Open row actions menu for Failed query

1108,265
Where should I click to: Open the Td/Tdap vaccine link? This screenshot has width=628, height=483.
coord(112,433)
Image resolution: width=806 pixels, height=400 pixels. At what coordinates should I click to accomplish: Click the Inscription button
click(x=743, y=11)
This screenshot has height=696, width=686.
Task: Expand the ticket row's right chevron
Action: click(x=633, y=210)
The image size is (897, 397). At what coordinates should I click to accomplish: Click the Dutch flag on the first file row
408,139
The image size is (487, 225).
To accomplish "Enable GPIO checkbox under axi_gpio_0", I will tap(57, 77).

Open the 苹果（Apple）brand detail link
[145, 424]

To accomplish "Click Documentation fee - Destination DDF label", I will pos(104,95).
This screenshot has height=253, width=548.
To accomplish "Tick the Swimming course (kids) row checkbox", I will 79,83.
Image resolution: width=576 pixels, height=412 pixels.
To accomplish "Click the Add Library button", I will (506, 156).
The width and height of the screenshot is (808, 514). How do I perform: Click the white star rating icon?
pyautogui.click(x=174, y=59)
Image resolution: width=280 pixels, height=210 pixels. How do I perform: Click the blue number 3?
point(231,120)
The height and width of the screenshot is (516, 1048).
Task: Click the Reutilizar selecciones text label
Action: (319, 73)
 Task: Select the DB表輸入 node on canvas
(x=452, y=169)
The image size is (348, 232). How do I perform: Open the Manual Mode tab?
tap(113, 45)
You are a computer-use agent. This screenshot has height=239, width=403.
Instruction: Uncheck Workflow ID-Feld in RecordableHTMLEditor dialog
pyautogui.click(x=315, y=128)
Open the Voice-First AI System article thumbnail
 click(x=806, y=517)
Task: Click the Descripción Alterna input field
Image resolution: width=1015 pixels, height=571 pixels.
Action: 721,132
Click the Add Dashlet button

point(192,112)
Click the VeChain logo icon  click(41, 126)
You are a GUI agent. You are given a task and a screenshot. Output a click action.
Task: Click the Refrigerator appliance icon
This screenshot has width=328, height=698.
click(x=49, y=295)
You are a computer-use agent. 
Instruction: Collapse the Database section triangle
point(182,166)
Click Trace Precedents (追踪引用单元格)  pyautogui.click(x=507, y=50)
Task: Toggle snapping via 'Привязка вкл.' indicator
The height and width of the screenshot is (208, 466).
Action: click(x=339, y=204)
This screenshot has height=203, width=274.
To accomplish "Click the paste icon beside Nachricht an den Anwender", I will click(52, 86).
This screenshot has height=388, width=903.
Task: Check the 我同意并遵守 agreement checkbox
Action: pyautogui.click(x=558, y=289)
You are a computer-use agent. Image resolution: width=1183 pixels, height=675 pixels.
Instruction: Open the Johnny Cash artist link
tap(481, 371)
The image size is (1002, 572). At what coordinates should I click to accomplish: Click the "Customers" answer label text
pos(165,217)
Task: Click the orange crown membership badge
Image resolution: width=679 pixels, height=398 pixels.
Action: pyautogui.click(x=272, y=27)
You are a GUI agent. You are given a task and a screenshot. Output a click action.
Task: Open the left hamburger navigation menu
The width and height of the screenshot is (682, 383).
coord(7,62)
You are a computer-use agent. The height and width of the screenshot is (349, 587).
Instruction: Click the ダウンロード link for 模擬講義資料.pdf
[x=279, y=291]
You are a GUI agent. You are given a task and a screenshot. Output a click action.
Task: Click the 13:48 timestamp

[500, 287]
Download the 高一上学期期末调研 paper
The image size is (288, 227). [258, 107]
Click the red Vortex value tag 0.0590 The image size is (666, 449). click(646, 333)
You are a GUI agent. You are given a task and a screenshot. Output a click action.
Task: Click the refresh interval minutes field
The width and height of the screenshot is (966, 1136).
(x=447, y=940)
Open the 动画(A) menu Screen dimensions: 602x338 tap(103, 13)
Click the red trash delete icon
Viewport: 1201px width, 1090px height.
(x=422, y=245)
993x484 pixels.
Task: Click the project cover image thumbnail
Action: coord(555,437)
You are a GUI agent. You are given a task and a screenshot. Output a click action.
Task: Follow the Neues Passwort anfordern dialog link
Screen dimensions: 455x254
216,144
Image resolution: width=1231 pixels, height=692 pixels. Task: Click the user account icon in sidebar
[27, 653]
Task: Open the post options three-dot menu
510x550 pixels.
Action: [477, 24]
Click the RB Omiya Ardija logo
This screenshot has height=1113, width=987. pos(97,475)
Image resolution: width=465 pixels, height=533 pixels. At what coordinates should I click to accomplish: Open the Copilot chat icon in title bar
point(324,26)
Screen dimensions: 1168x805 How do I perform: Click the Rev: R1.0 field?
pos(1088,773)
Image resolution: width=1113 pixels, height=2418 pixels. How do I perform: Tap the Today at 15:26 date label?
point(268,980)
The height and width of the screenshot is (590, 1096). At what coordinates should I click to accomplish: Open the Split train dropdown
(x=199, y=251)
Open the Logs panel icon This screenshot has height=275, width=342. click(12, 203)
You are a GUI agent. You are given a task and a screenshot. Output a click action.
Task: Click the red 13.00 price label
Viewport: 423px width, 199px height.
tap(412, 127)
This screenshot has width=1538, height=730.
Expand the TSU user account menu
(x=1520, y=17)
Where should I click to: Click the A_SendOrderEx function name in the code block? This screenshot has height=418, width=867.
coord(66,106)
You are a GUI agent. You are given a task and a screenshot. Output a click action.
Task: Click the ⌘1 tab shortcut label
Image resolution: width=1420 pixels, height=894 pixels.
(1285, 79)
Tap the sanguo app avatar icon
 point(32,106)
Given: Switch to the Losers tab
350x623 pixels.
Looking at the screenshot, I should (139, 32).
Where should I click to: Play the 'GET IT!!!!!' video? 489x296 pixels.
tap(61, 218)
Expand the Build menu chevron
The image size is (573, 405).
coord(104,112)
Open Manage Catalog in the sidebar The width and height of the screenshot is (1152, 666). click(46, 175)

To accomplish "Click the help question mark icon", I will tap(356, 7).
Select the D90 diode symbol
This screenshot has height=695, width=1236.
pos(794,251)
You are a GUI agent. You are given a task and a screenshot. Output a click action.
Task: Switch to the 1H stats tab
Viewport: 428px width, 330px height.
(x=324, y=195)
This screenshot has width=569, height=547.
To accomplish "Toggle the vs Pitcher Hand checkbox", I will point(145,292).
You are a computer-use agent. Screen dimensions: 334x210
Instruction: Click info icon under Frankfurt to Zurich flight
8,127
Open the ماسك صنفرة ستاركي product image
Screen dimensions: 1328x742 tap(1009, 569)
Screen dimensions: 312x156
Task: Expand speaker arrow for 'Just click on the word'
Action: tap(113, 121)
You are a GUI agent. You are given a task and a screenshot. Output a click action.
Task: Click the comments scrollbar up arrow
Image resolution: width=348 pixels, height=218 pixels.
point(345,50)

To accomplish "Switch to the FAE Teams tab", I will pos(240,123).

+---+

*THE EXERCISE:*
Extract every line of the records that contains the string "size".

*THE RESULT:*
The image size is (897, 397). At what coordinates should I click to accomplish: Click the Dutch flag on the first file row
The image size is (487, 225).
The image size is (348, 232). How do I perform: Open the Manual Mode tab?
The image size is (1002, 572). At what coordinates should I click to accomplish: Click the "Customers" answer label text
The image size is (288, 227). [258, 107]
Click the red Vortex value tag 0.0590 The image size is (666, 449). click(646, 333)
The image size is (573, 405).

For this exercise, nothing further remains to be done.